__PAGE TEXT__
Cathedral Gardens melds old and new buildings to provide much needed affordable housing in Oakland, Calif.

One of its three buildings is a former rectory that was built in 1916 to house staff of the Saint Francis de Sales Cathedral. The cathedral suffered extensive damage in the 1989 Loma Prieta earthquake and was demolished in 1993. The development’s name serves as a way to acknowledge the history of the site. 

Developer EAH Housing has rehabilitated the rectory and built two new buildings to provide 99 affordable housing units for families earning no more than 60% of the area median income (AMI), and one manager’s unit, in the city’s Uptown neighborhood. Seven apartments are in the rectory.

EAH was able to meet multiple levels of public service in one project.

“The historic preservation aspect is meaningful,” says Mary Murtagh, executive director. “We’re serving two purposes. It’s a permanent improvement to that neighborhood, and it’s doing it in a way that helps low-income people who are being displaced from the area.”

Featuring one-, two-, and three-bedroom apartments, Cathedral Gardens is in a prime spot across the street from the county social services building and a Veterans Affairs outpatient clinic and close to elderly care and health-service programs. In an arrangement with the city, EAH has committed to use $550,000 in deferred developer fees to fund resident services over the first 10 years.

EAH Housing anticipates the project, which has a photovoltaic system to help power the common areas and water-efficient features, will receive LEED Platinum certification.

__PROBLEMS TO SOLVE__
1. Reproduce the part of the passage on Cathedral Gardens starting with "Featuring one-, two-, and" and going on through "receive LEED Platinum certification.".
2. Decide whether each statement agrees with the passage on Cathedral Gardens, answering yes or no and quoting the words that decide it: (a) The rectory was built in 1916 to house cathedral staff. (b) EAH committed $550,000 in deferred developer fees to fund resident services over the first five years. (c) Seven of the apartments are in the rectory.

__DATA EXTRACTS__
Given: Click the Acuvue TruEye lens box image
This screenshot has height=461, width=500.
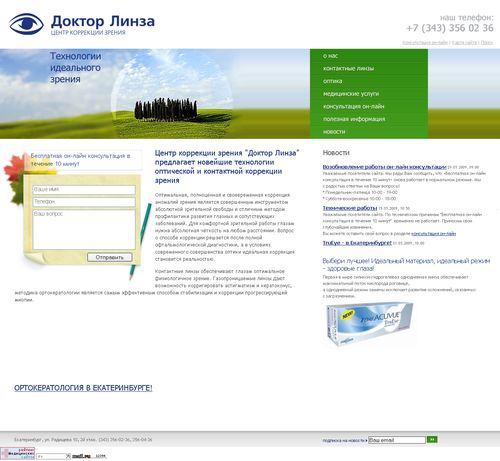Looking at the screenshot, I should 369,324.
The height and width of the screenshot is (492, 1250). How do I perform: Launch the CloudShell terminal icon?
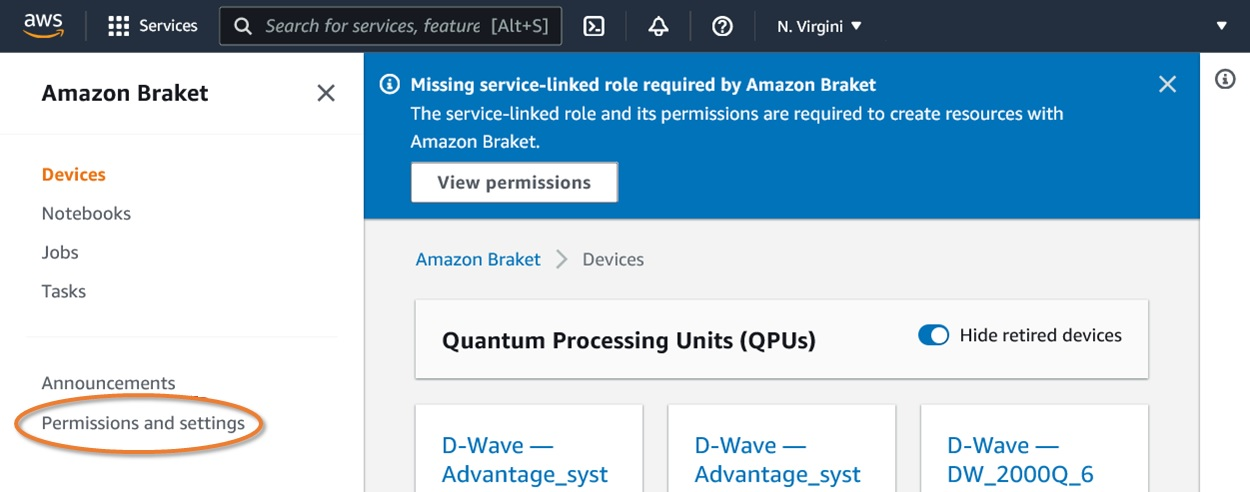[594, 27]
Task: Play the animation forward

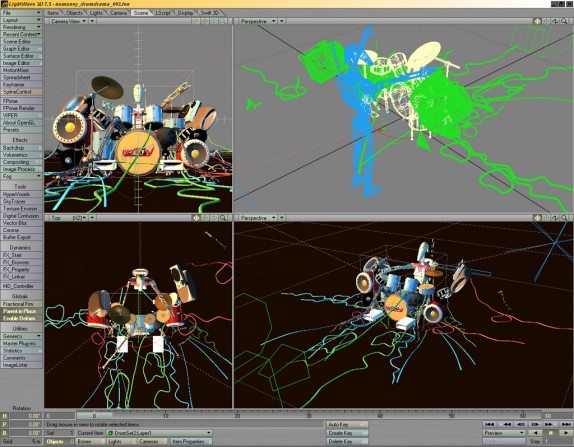Action: [566, 433]
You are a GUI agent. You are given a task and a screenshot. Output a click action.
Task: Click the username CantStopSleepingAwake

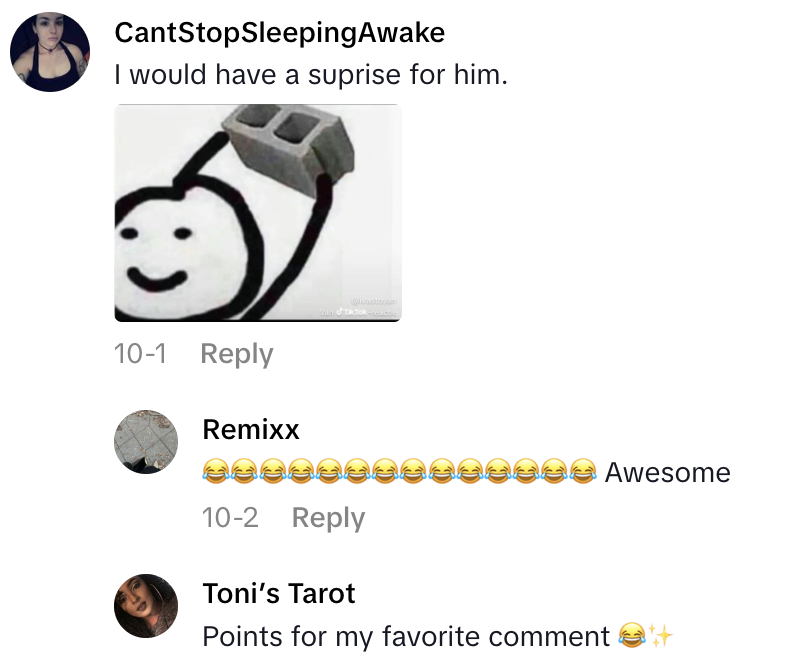click(280, 32)
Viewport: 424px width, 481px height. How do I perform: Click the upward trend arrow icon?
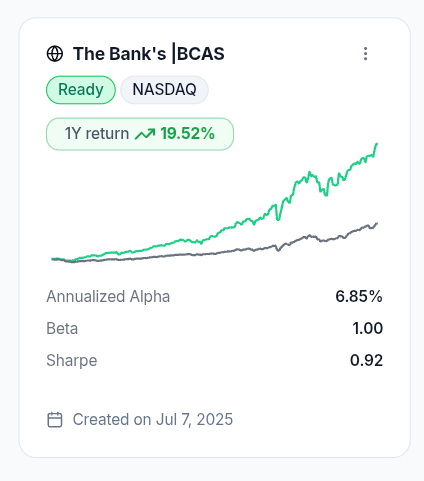coord(145,134)
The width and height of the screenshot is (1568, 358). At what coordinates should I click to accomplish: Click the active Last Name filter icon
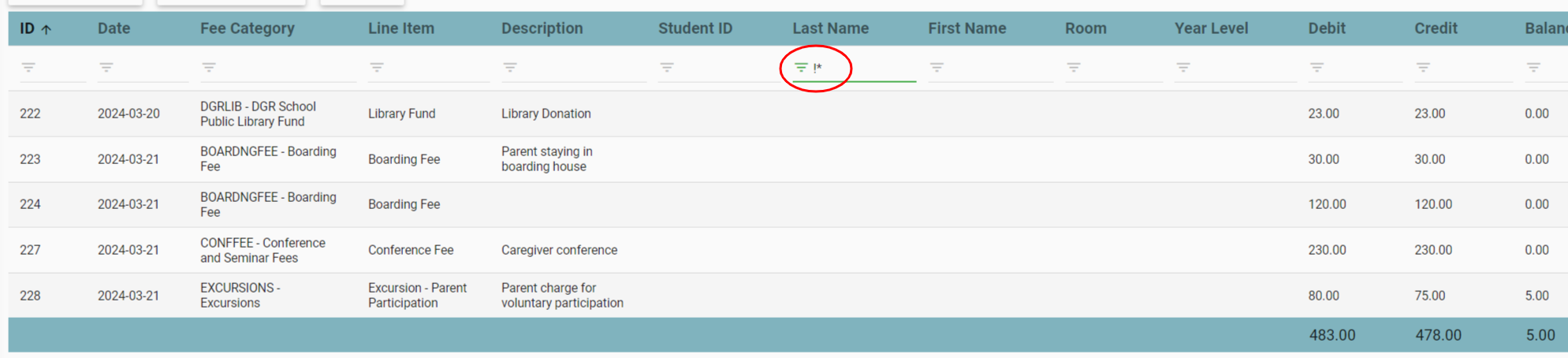coord(801,68)
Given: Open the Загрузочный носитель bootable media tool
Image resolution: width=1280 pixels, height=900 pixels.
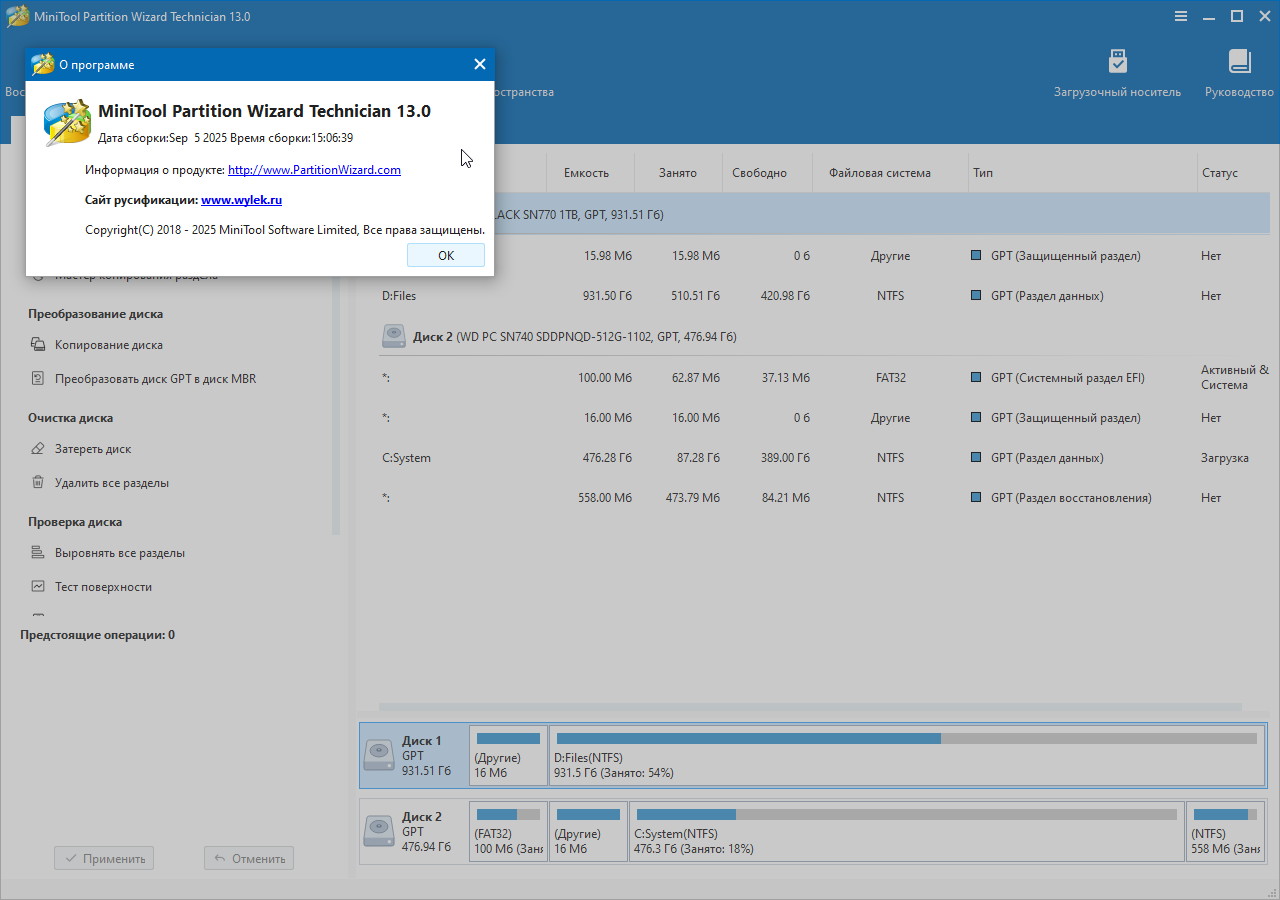Looking at the screenshot, I should (x=1117, y=72).
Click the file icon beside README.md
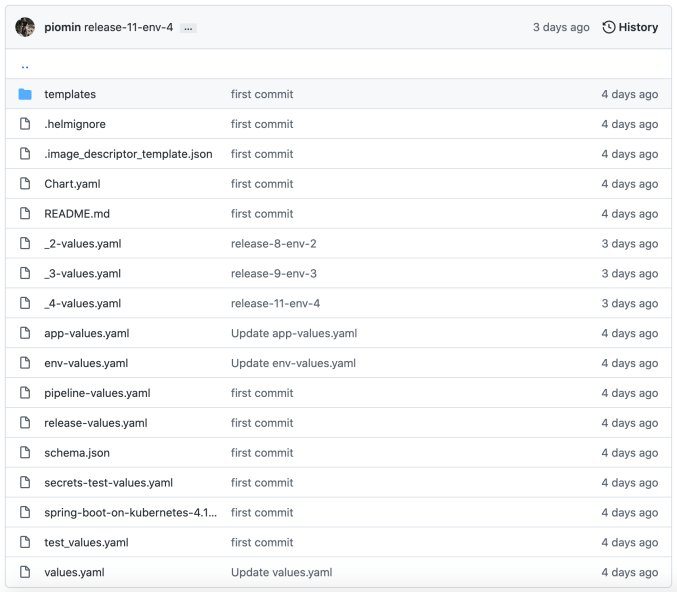 [x=25, y=214]
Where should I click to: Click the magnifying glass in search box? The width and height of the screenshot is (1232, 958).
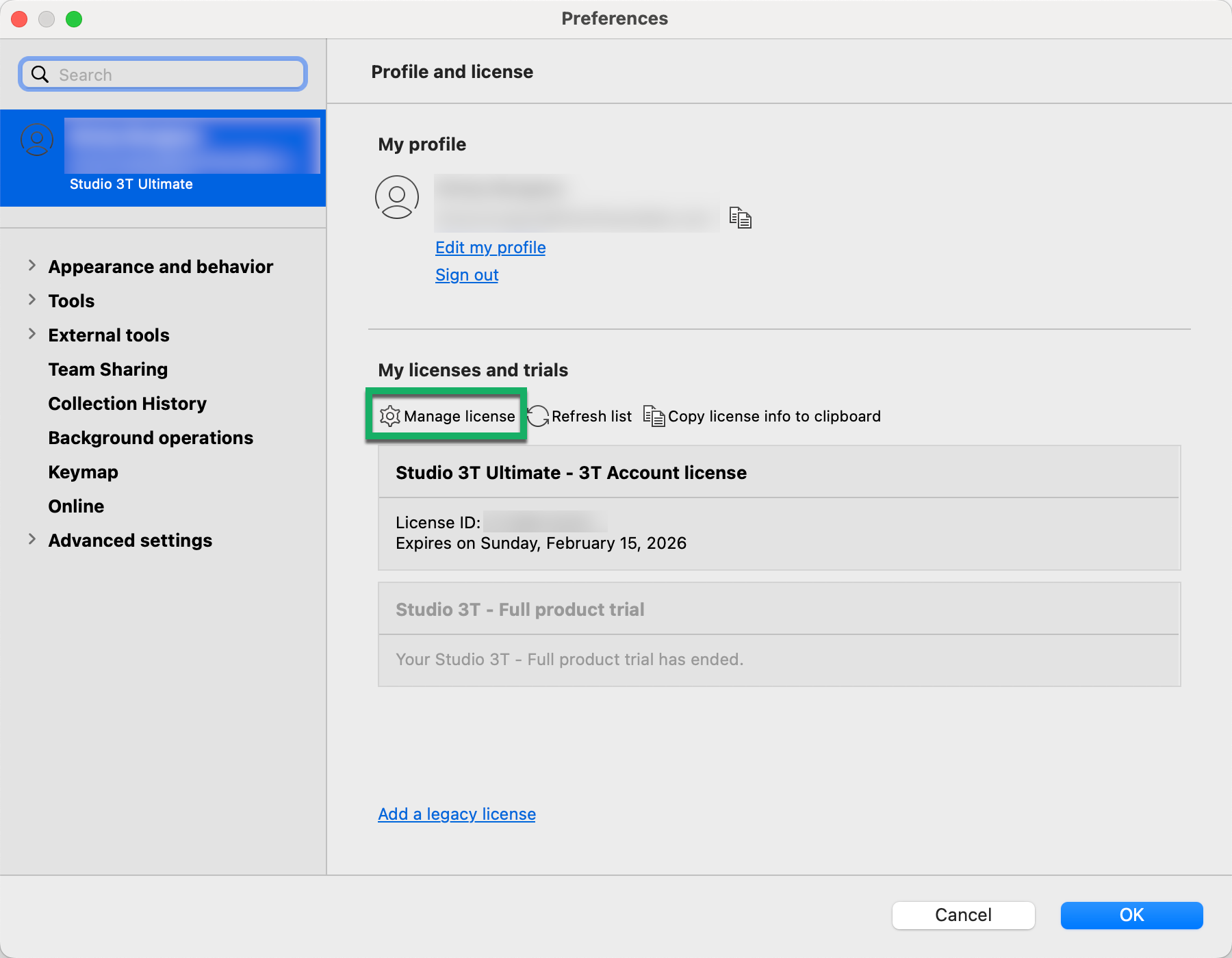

__RESULTS FOR EACH TASK__
1.
Featuring one-, two-, and three-bedroom apartments, Cathedral Gardens is in a prime spot across the street from the county social services building and a Veterans Affairs outpatient clinic and close to elderly care and health-service programs. In an arrangement with the city, EAH has committed to use $550,000 in deferred developer fees to fund resident services over the first 10 years.

EAH Housing anticipates the project, which has a photovoltaic system to help power the common areas and water-efficient features, will receive LEED Platinum certification.

2.
(a) Yes: "a former rectory that was built in 1916 to house staff of the Saint Francis de Sales Cathedral"
(b) No: "$550,000 in deferred developer fees to fund resident services over the first 10 years"
(c) Yes: "Seven apartments are in the rectory."